> Exercise prompt
Make an exact copy of the listing, without images.
[Excerpted records]
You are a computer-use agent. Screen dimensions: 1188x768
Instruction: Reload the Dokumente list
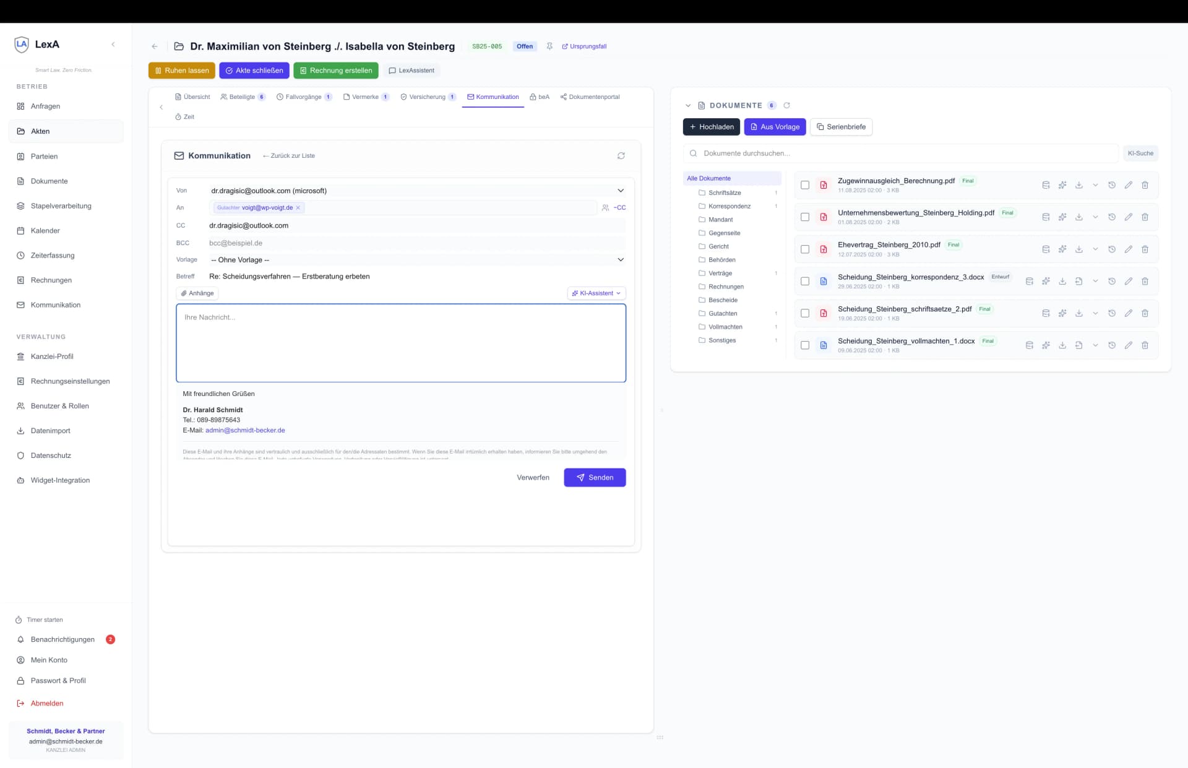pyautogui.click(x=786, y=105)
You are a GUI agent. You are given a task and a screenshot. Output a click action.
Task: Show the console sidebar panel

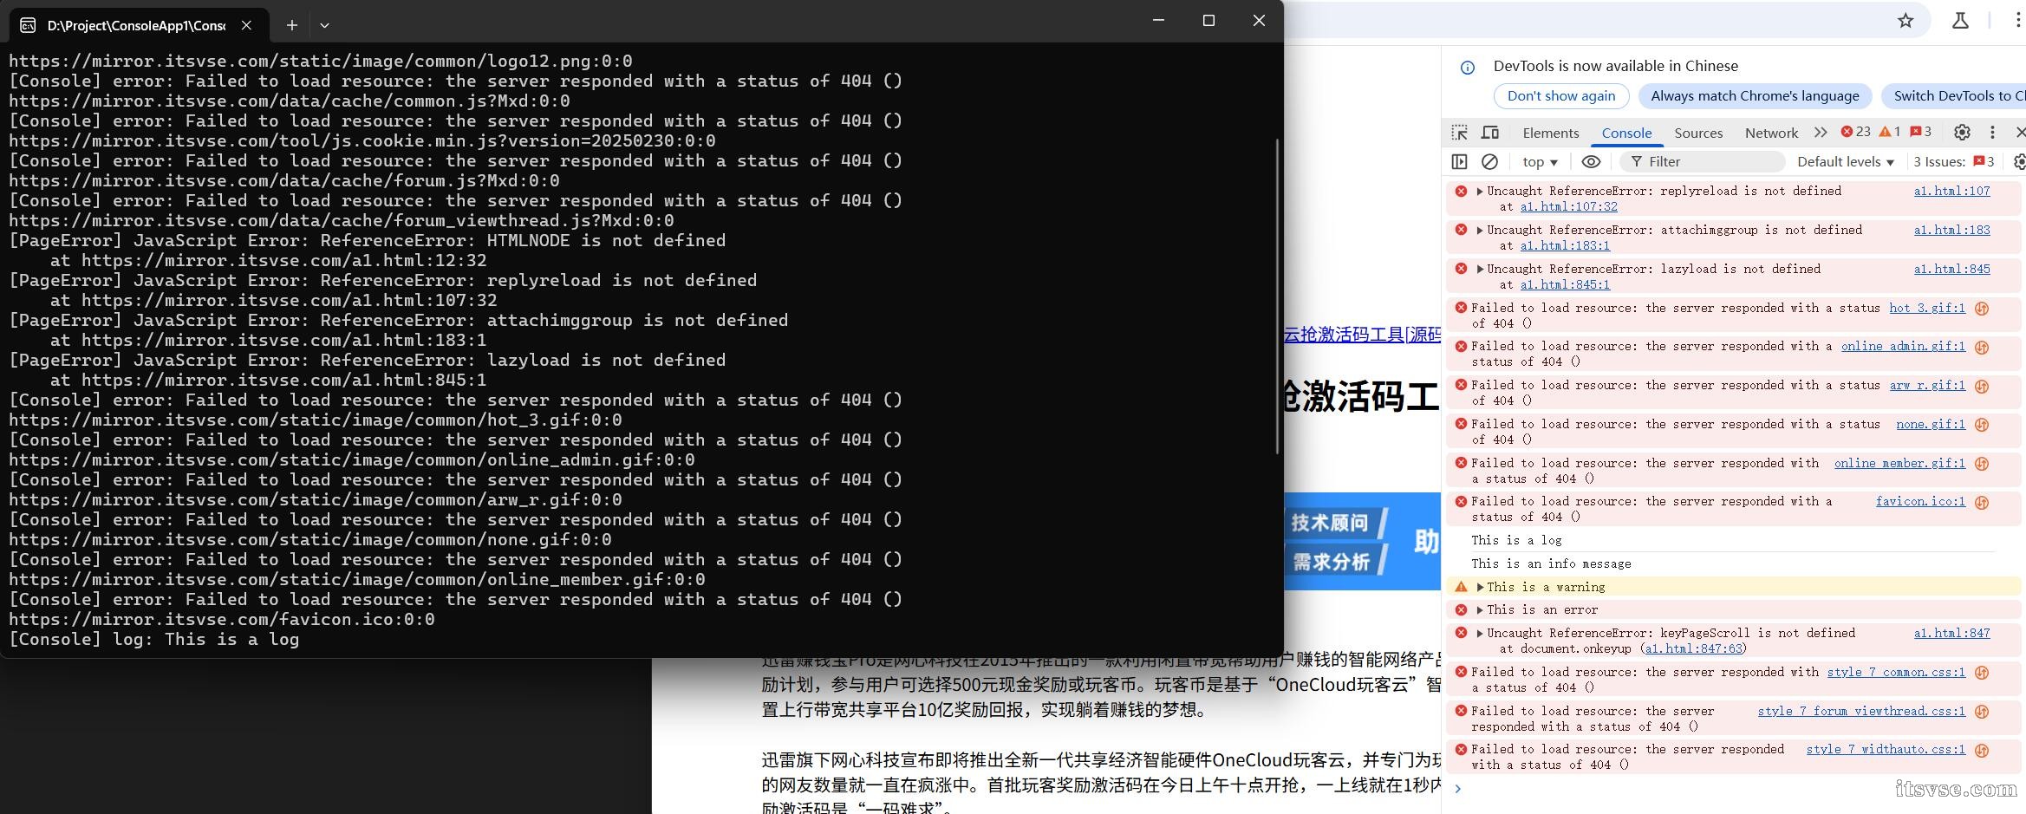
[/Excerpted records]
> Expected answer
You are a computer-use agent. Screen dimensions: 1188x768
Instruction: Reload the Dokumente list
pyautogui.click(x=786, y=105)
You are a GUI agent. You are given a task and a screenshot. Output a click action.
Task: Show the console sidebar panel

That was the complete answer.